ACTION ITEM:
Below are the entries; give again exactly the lines from the one mentioning "Task: Select the" through the one mentioning "The width and", inclusive.

GIVEN RECORDS:
◆ ◆ ◆

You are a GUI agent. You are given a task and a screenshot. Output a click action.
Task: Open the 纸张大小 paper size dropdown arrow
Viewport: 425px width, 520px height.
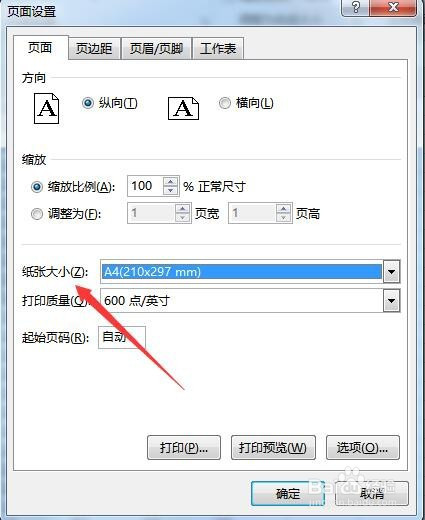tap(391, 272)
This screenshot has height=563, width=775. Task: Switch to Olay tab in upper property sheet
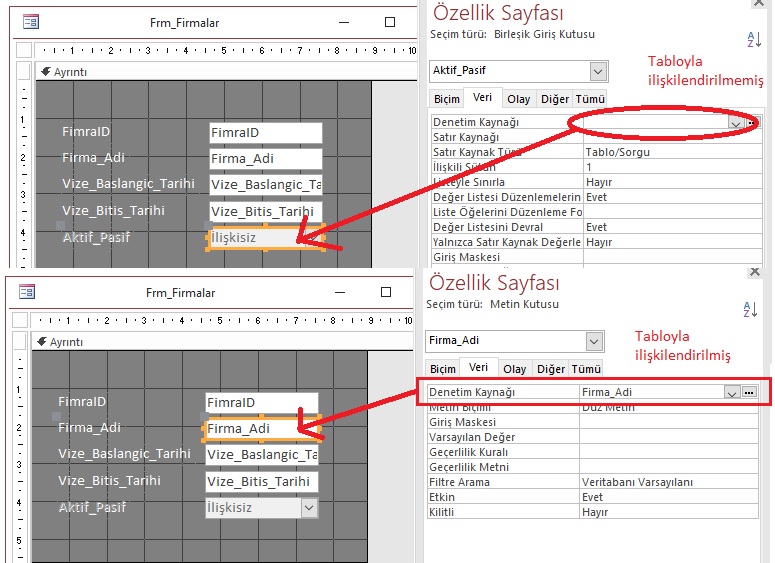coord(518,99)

◆ ◆ ◆

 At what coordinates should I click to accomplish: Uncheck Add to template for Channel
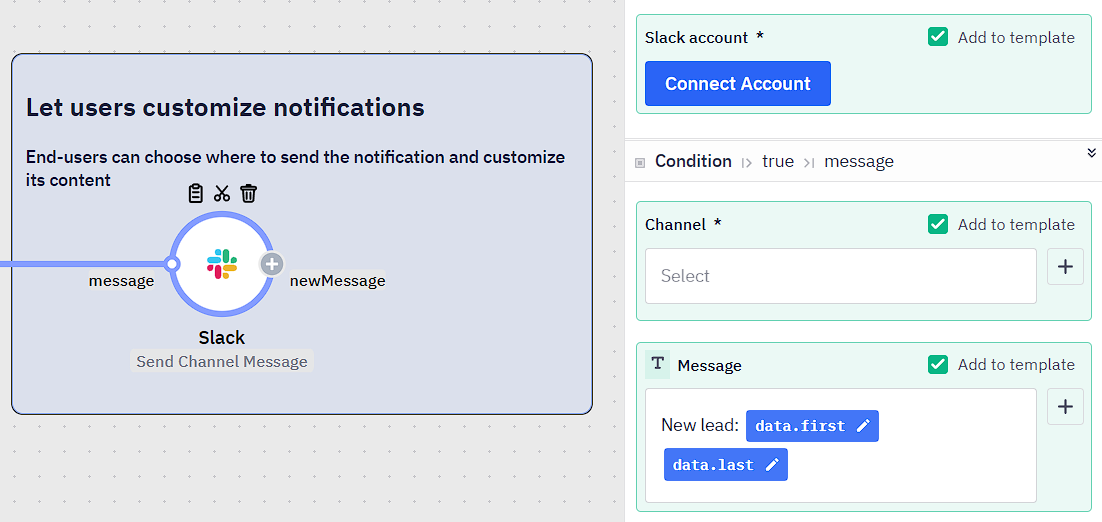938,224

◆ ◆ ◆

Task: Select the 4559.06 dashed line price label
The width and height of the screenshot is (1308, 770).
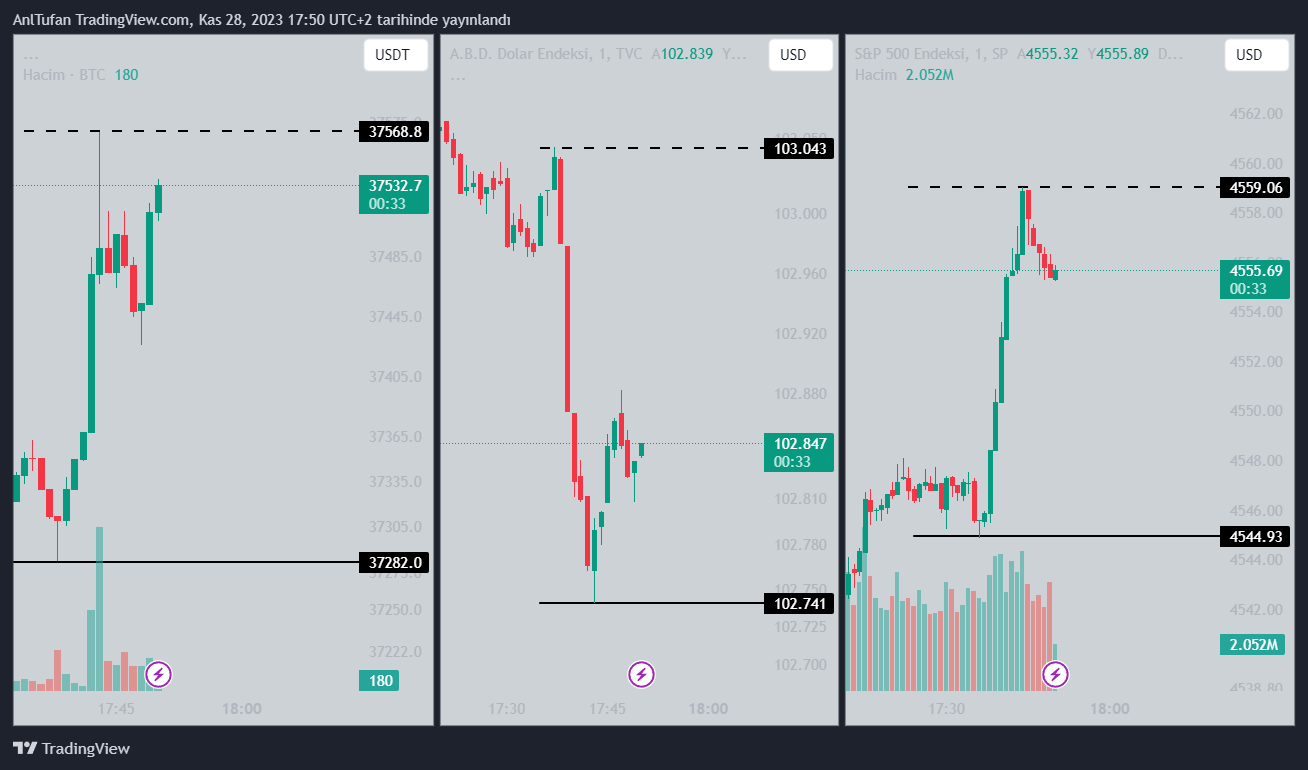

◆ ◆ ◆

SOLUTION FOR THIS TASK:
Task: Select the 4559.06 dashed line price label
The width and height of the screenshot is (1308, 770).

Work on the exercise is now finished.